*WHAT IS REQUIRED*
Could you print every entry below exactly as given?

'''

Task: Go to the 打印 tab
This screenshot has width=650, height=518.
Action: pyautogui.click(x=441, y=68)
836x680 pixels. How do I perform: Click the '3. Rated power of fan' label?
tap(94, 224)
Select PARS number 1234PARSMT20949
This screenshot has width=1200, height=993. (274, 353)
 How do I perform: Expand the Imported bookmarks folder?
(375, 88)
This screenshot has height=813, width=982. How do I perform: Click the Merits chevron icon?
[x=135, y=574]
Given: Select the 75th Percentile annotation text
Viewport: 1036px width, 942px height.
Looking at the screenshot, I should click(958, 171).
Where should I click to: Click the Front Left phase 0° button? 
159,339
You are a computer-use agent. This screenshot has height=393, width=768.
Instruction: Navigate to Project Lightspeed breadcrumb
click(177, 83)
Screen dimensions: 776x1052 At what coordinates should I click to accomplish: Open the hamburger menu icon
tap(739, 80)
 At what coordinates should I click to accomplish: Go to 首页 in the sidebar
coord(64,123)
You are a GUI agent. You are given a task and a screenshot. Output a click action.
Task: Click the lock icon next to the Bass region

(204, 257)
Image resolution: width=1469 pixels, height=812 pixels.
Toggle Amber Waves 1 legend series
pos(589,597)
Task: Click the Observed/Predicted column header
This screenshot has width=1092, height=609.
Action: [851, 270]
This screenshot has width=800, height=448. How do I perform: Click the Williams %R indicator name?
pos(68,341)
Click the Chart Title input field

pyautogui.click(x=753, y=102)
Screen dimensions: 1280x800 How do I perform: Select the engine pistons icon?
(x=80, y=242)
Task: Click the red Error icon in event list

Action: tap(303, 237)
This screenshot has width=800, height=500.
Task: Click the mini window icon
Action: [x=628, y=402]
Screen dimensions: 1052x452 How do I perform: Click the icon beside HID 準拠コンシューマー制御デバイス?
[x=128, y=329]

'''

*SOLUTION BELOW*
Task: Go to the 打印 tab
This screenshot has width=650, height=518.
Action: pyautogui.click(x=441, y=68)
836x680 pixels. How do I perform: Click the '3. Rated power of fan' label?
tap(94, 224)
Select PARS number 1234PARSMT20949
This screenshot has width=1200, height=993. (274, 353)
 How do I perform: Expand the Imported bookmarks folder?
(375, 88)
This screenshot has height=813, width=982. How do I perform: Click the Merits chevron icon?
[x=135, y=574]
Given: Select the 75th Percentile annotation text
Viewport: 1036px width, 942px height.
Looking at the screenshot, I should click(958, 171).
Where should I click to: Click the Front Left phase 0° button? 
159,339
You are a computer-use agent. This screenshot has height=393, width=768.
Instruction: Navigate to Project Lightspeed breadcrumb
click(177, 83)
Screen dimensions: 776x1052 At what coordinates should I click to accomplish: Open the hamburger menu icon
tap(739, 80)
 At what coordinates should I click to accomplish: Go to 首页 in the sidebar
coord(64,123)
You are a GUI agent. You are given a task and a screenshot. Output a click action.
Task: Click the lock icon next to the Bass region

(204, 257)
Image resolution: width=1469 pixels, height=812 pixels.
Toggle Amber Waves 1 legend series
pos(589,597)
Task: Click the Observed/Predicted column header
This screenshot has width=1092, height=609.
Action: [851, 270]
This screenshot has width=800, height=448. How do I perform: Click the Williams %R indicator name?
pos(68,341)
Click the Chart Title input field

pyautogui.click(x=753, y=102)
Screen dimensions: 1280x800 How do I perform: Select the engine pistons icon?
(x=80, y=242)
Task: Click the red Error icon in event list

Action: tap(303, 237)
This screenshot has width=800, height=500.
Task: Click the mini window icon
Action: [x=628, y=402]
Screen dimensions: 1052x452 How do I perform: Click the icon beside HID 準拠コンシューマー制御デバイス?
[x=128, y=329]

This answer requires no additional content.